Supplied material →
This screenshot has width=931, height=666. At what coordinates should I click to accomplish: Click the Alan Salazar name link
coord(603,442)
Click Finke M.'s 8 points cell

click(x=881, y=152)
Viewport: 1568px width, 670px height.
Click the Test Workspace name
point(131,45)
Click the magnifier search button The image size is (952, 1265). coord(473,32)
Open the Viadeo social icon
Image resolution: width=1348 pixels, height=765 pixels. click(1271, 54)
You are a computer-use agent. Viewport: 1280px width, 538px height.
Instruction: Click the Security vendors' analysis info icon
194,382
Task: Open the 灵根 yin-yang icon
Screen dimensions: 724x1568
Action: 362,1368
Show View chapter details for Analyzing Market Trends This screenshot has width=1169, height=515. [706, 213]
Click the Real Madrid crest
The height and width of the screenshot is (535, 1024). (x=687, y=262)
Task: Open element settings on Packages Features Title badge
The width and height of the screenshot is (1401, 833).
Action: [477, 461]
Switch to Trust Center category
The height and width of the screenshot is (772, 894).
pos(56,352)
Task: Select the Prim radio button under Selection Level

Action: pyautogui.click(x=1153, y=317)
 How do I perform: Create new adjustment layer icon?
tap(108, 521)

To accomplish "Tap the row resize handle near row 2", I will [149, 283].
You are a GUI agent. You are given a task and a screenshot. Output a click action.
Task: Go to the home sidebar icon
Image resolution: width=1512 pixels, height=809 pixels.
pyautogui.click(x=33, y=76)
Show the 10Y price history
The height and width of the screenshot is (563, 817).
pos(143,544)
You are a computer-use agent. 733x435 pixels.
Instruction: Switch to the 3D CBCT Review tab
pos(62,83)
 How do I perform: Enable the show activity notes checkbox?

Work instruction → What is needed here is an exact copy of every record.

Your response →
This screenshot has width=931, height=666. At what coordinates should I click to accomplish: Click the Alan Salazar name link
coord(603,442)
Click Finke M.'s 8 points cell

click(x=881, y=152)
Viewport: 1568px width, 670px height.
Click the Test Workspace name
point(131,45)
Click the magnifier search button The image size is (952, 1265). coord(473,32)
Open the Viadeo social icon
Image resolution: width=1348 pixels, height=765 pixels. click(1271, 54)
You are a computer-use agent. Viewport: 1280px width, 538px height.
Instruction: Click the Security vendors' analysis info icon
194,382
Task: Open the 灵根 yin-yang icon
Screen dimensions: 724x1568
Action: 362,1368
Show View chapter details for Analyzing Market Trends This screenshot has width=1169, height=515. [706, 213]
Click the Real Madrid crest
The height and width of the screenshot is (535, 1024). (x=687, y=262)
Task: Open element settings on Packages Features Title badge
The width and height of the screenshot is (1401, 833).
Action: [477, 461]
Switch to Trust Center category
The height and width of the screenshot is (772, 894).
pos(56,352)
Task: Select the Prim radio button under Selection Level

Action: pyautogui.click(x=1153, y=317)
 How do I perform: Create new adjustment layer icon?
tap(108, 521)

To accomplish "Tap the row resize handle near row 2", I will [149, 283].
You are a GUI agent. You are given a task and a screenshot. Output a click action.
Task: Go to the home sidebar icon
Image resolution: width=1512 pixels, height=809 pixels.
pyautogui.click(x=33, y=76)
Show the 10Y price history
The height and width of the screenshot is (563, 817).
pos(143,544)
You are a computer-use agent. 733x435 pixels.
Instruction: Switch to the 3D CBCT Review tab
pos(62,83)
 How do I perform: Enable the show activity notes checkbox?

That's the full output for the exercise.